- **Task to carry out**: In the Scala server excerpt, which port is the server configured to listen on?
— START Extract —
Combine all components to start the server. Inheriting IOApp.Simple makes it easy to define entry point for IO-based applications.

// Main.scala
import cats.effect.*
import com.comcast.ip4s.*
import org.http4s.ember.server.EmberServerBuilder
import org.http4s.server.Router
import repository.InMemoryUserRepository
import routes.UserRoutes

object Main extends IOApp.Simple:
  def run: IO[Unit] =
    for
      repo <- InMemoryUserRepository.make
      routes = Router("/" -> UserRoutes.routes(repo)).orNotFound
      _ <- EmberServerBuilder
        .default[IO]
        .withHost(host"0.0.0.0")
        .withPort(port"8080")
        .withHttpApp(routes)
        .build
        .use { server =>
          IO.println(s"Server started at http://localhost:8080") *>
          IO.never
        }
    yield ()

Run and Test

Run the server and test the API with curl.

# Run server
sbt run
# Server started at http://localhost:8080

# Test (in another terminal)
— END Extract —
— START Extracted data —
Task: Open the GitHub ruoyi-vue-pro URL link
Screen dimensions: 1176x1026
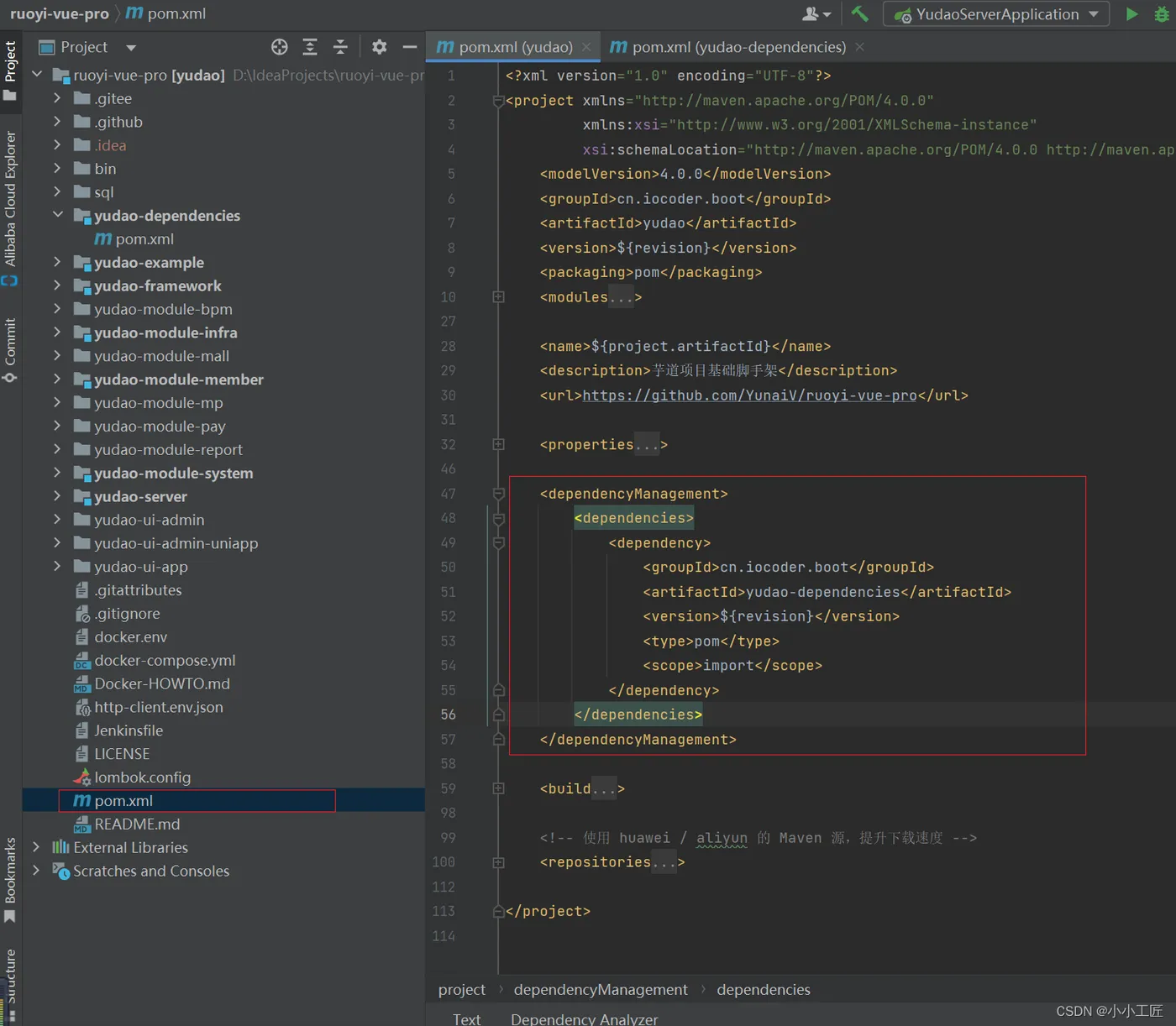Action: [x=749, y=395]
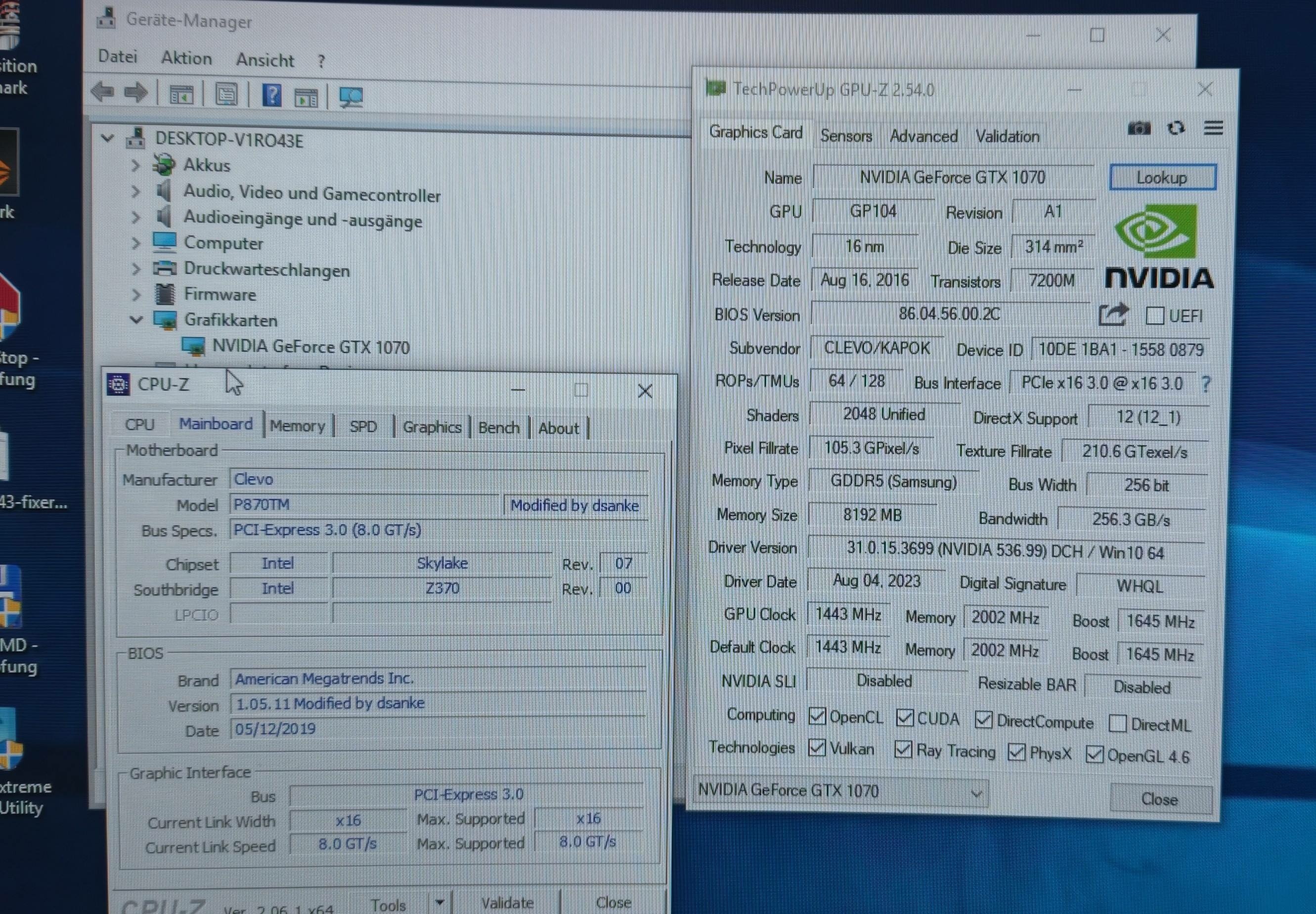Click the help icon in Geräte-Manager toolbar

(271, 95)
— END Extracted data —
- **Response to this task**: Port 8080.